Document section:
# # # # # # #

Ordinal number support #31

arnavkapoor · 2020-08-04T14:22:52Z

Enhacing library I have made changes in the base structure of the files to support ordinals.

arnavkapoor · 2020-08-04T15:36:18Z

scripts/write_complete_language_data.py

        ordered_language_data["SKIP_TOKENS"] = skip_tokens
+        if is_long:


So initially i was just writing boolen true and false into the dict. However there was an issue while writing to python files using json dumps.

json has the boolean as 'false' which was being written into python files but python has boolean as 'False'. I couldn't see an elegant way so used 1/0 instead of True/False.
morse-simulator/morse#562 might help to expand what exactly the issue is.

You could rewrite this:

if is_long: ordered_language_data["IS_LONG"] = 1 else: ordered_language_data["IS_LONG"] = 0

like this:

ordered_language_data["IS_LONG"] = 1 if is_long else 0

However, I would do ordered_language_data["IS_LONG"] = data["IS_LONG"] and I would use true/false in the json files (and True/False in the python files). You can fix the translation_data by overriding the true and false values:

translation_data = re.sub(r'\bfalse\b', 'False', translation_data) translation_data = re.sub(r'\btrue\b', 'True', translation_data)

Said this, why did you changed from LONG_SCALE (#6 (comment)) to IS_LONG? For me it's really hard to understand what means "IS_LONG". I think "LONG_SCALE" would work, but if you did it because it is a boolean, you can change it by USE_LONG_SCALE or HAS_LONG_SCALE or IS_LONG_SCALE.

arnavkapoor · 2020-08-04T15:43:10Z

number_parser/parser.py

-        self.tens = _normalize_dict(language_info["TENS"])
-        self.hundreds = _normalize_dict(language_info["HUNDREDS"])
-        self.big_powers_of_ten = _normalize_dict(language_info["BIG_POWERS_OF_TEN"])
+        self.unit_numbers = _normalize_dict(language_info["NUMBERS"]["UNIT_NUMBERS"])


I was planning to now create more variables like self.unit_number_ordinal and so on. The logic part would also be updated first checking cardinal and then ordinal.
It might be a bit messy with all these instance variables, will try to remove any duplicacy in code. Is there a better approach ?

# # # # # # #

Records provided:
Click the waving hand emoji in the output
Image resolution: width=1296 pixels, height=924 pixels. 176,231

# # # # # # #

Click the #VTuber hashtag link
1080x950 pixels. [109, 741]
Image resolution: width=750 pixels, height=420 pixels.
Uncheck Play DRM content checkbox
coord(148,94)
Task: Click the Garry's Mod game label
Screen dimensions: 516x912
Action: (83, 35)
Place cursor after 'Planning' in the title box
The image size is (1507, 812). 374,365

# # # # # # #

Prompt 1: In the ordinal-support thread, why did the author store IS_LONG as 1 or 0 rather than True or False? Answer in one to three sentences.
Prompt 2: How many lines of the records contain the string "width"?
The thread and the records were collected from unrelated sources.

Expected output 1: Writing the dictionary to Python files with json dumps produced the JSON boolean 'false', but Python spells its boolean 'False'. The author found no elegant fix, so 1 and 0 were used in place of True and False.

Expected output 2: 2